Y se quedará Gustavo sin saber que ella tuvo otro amor, y menos sabrá cuánto le costó resistir la tentación de serle infiel, que aquel hombre la miraba como nadie la había mirado antes y decía cosas que el marido nunca dijo y que Elena jamás se atrevería a repetir, que ha intentado olvidar porque se avergüenza de haberlas escuchado y que, sin embargo, en ese momento, le hicieron arder la sangre y despertaron impulsos que creía muertos, aunque sólo estuvieran adormilados por la rutina y la pena. Todavía era joven. No sabrá Gustavo que tuvo que apelar a todas sus fuerzas para cumplir la promesa conyugal, y que entonces pensó que tal vez perdía la oportunidad de ser feliz. Y sin embargo no podía concebir la idea de dejarse arrastrar a un cuarto de hotel y volver de noche a la cama de Gustavo. No hacen eso las señoras, eso es de fulana, de cualquiera, de gente sin religión y sin moral. Ese hombre un día la abrazó y la llenó de besos, la atrajo contra su cuerpo y ella puedo reaccionar recién cuando le desabrochó la blusa y sintió las caricias lujuriosas de lo prohibido.
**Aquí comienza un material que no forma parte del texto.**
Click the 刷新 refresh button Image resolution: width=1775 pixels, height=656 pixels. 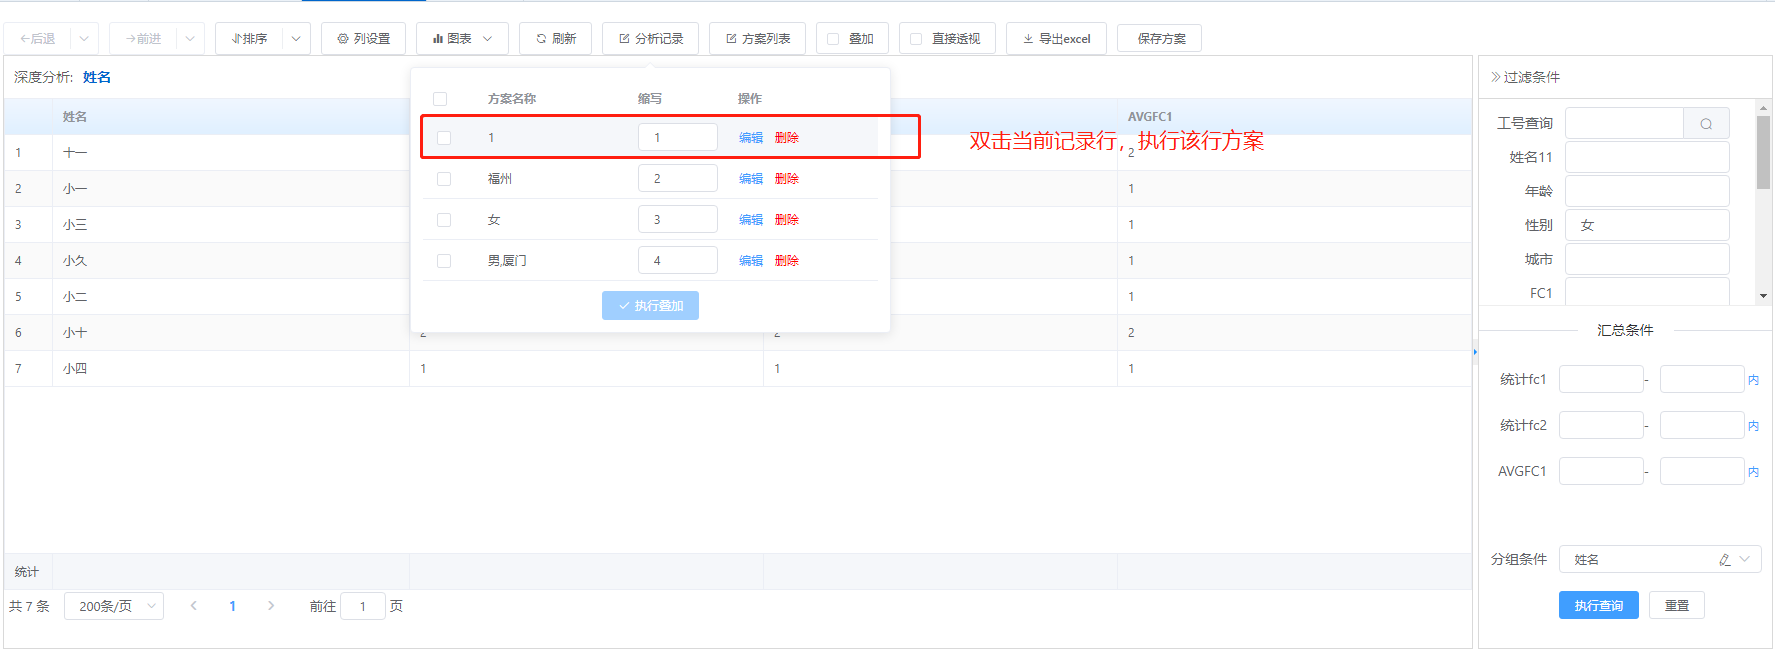555,39
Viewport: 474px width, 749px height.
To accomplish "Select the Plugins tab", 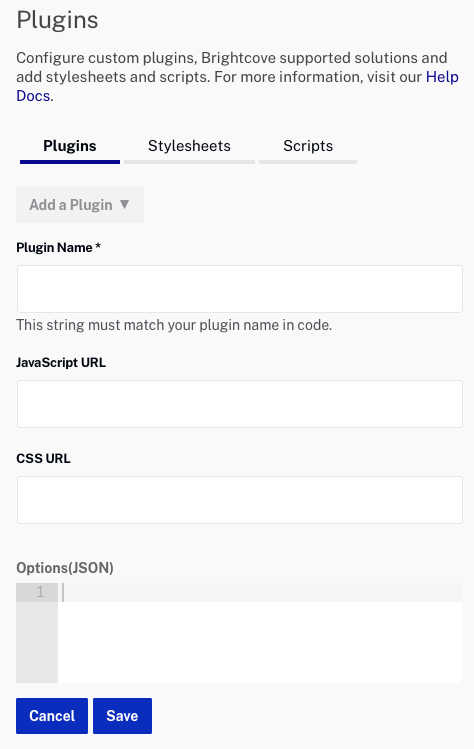I will pos(70,146).
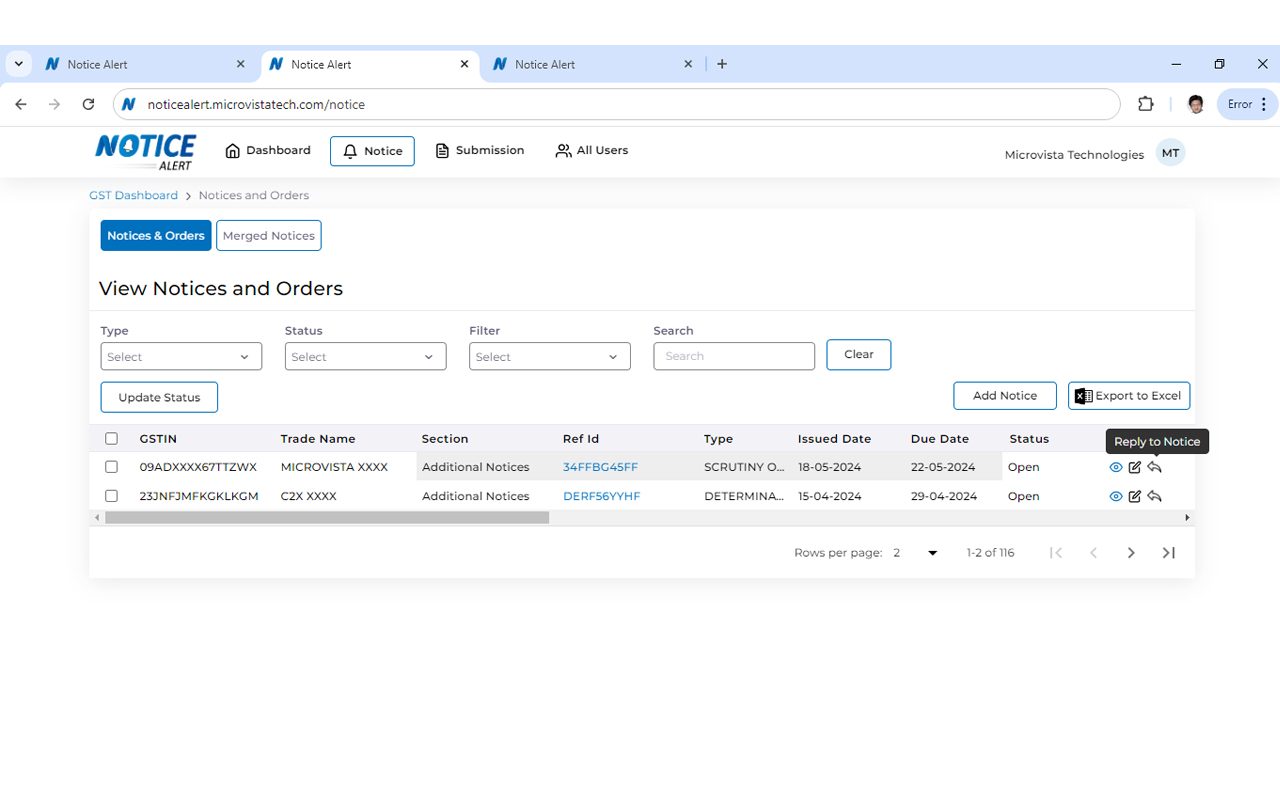Open the Type select dropdown

pos(181,357)
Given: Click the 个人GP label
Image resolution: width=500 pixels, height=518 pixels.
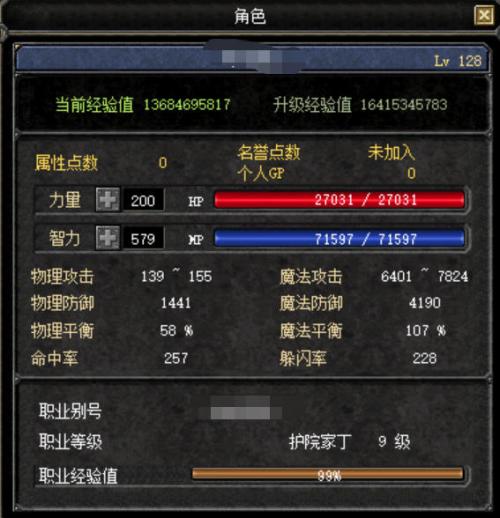Looking at the screenshot, I should pyautogui.click(x=261, y=173).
Hasta entonces no fue consciente de que había respondido desde el principio al coqueteo, al halago del deseo que provoca deseo, porque estaba saliendo del duelo del hijo muerto y aquel juego le había devuelto el gusto por la vida, por una vida al borde del abismo.
No sabrá ya nunca Gustavo que gracias a Alfonso pudo volver a hacer el amor. Ahora Elena sabe que no hubiera sido feliz con Alfonso —¿qué vida le hubiera dado?—, como no lo fue del todo con Gustavo, porque no se es feliz con nadie. La felicidad no existe, la vitalidad de la juventud dura un suspiro y se pierde en la pendiente que se lleva los hijos, la sensualidad, la salud y las ganas de vivir. La vida es una prueba difícil de la que se libera. Ahora, en un rato, en tan poco rato.

1 comentario:

Pablo M. dijo...

¿Qué querés que te diga?
Este sí que salió negro...

Hallazgos del tipo "La vejez se le antoja a Elena la etapa más duradera"; final sorpresivo el de Elena y sus razones...
Pero estos cuentos son para quedarse quietitos y no decir nada.

Marche un "Me gusta" (y mucho) y ahí me planto.